Il nostro primo colpo di cannone partì dal forte che si trova a 2.019 metri d’altezza in cima al monte Verena, sulla linea del confine italiano con il Trentino austriaco. All’alba l’esercito aveva varcato la frontiera sul fiume Isonzo. Gli austriaci bombardarono Ancona e Brindisi, navi dell’Impero vennero a cannoneggiare Ancona, Rimini, Pesaro, Senigallia, Porto Recanati, le Tremiti. Nel suo proclama, Vittorio Emanuele III, disse fra l’altro: «Soldati di terra e di mare! [...] A voi la gloria di piantare il tricolore d’Italia sui termini sacri che la natura pose ai confini dell’Italia nostra.
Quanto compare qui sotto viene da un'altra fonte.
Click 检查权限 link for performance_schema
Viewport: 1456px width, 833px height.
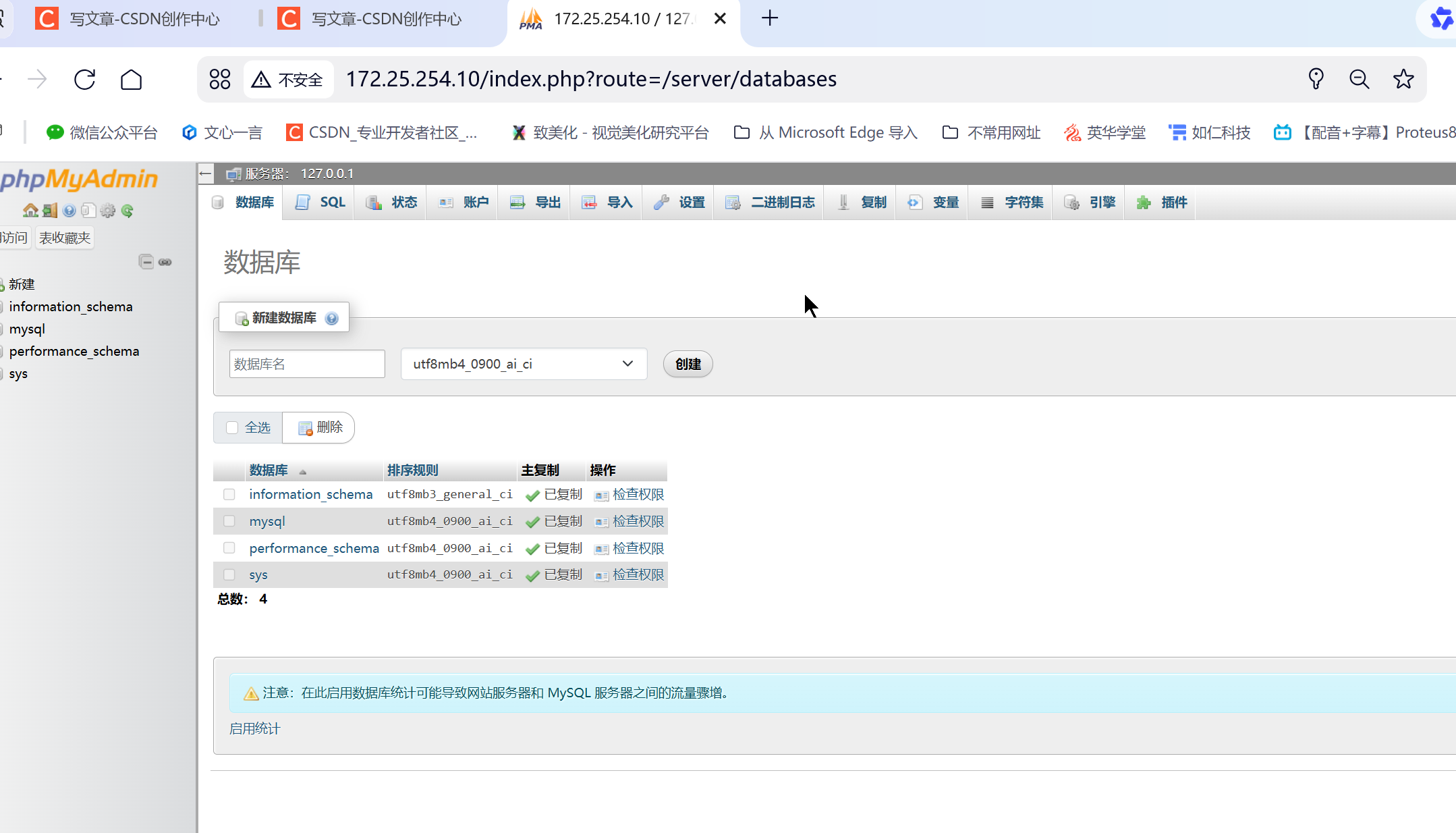tap(638, 548)
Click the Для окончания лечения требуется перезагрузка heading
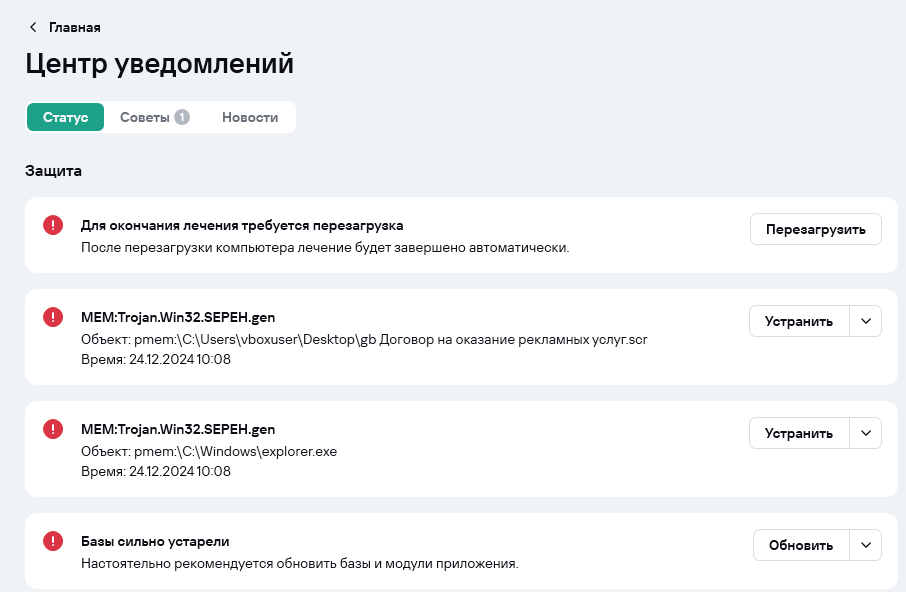The height and width of the screenshot is (592, 906). [x=242, y=226]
A voi la gloria di compiere, finalmente, l’opera con tanto eroismo iniziata dai nostri padri!». Cioè, quella sarebbe stata, secondo la vulgata dell’epoca, la nostra IV Guerra d’indipendenza. Francesco Giuseppe rispose: «Il Re d’Italia mi ha dichiarato la guerra. Un tradimento di cui la Storia non conosce l’esempio fu consumato dal Regno d’Italia contro i due alleati, dopo un’alleanza di più di trent’anni, durante la quale l’Italia poté aumentare i suoi possessi territoriali e svilupparsi a impensata floridezza. […] Prego l’Onnipotente che benedica le nostre bandiere e prenda la nostra causa sotto la Sua benigna protezione».

• L’Onnipotente punì duramente sia i vinti che i vincitori, mi pare. Il nostro primo caduto?
Un povero ragazzo di Udine, Riccardo Di Giusto, alpino. Un proiettile austriaco lo colpì sul monte Colovrat, nel comune di Drenchia (Udine), alle 4.30 di quel mattino. Aveva 19 anni e mezzo.